--- Stored data entries ---
⁂

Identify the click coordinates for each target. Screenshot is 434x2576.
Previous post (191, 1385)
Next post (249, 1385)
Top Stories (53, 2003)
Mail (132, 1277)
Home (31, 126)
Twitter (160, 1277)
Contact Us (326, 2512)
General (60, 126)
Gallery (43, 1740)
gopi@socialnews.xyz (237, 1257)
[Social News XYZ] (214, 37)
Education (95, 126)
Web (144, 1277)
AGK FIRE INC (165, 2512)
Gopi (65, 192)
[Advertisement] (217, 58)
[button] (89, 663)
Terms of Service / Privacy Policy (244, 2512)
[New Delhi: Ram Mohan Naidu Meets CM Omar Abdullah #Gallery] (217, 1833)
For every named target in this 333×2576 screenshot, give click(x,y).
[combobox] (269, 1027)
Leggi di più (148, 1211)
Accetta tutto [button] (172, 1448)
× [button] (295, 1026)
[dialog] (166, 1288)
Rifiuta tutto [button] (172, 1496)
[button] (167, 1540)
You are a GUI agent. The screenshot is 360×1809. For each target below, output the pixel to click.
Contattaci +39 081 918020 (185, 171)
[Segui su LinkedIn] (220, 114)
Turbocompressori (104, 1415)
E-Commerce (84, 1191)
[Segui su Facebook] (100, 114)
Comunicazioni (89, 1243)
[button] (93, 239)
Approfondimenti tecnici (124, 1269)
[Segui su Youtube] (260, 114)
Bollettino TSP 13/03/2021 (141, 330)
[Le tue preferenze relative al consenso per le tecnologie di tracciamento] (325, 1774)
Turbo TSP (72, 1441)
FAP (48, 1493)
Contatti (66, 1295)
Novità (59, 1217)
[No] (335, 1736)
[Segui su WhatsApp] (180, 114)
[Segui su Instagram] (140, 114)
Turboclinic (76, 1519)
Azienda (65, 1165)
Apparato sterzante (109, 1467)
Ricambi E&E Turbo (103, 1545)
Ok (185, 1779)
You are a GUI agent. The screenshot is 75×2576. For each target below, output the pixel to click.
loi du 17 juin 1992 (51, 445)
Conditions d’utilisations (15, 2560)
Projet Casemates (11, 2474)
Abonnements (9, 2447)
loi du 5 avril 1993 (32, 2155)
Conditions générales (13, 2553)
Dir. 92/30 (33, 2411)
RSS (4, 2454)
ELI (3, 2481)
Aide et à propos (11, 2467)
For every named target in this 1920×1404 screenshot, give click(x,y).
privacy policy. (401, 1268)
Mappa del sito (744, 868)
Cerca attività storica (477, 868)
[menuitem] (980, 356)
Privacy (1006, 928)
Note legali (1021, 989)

⁂

--- Problem statement ---
If a line contains the string "click", it counts toward the total; state that total for the records above and nothing more.

--- Your solution ---
5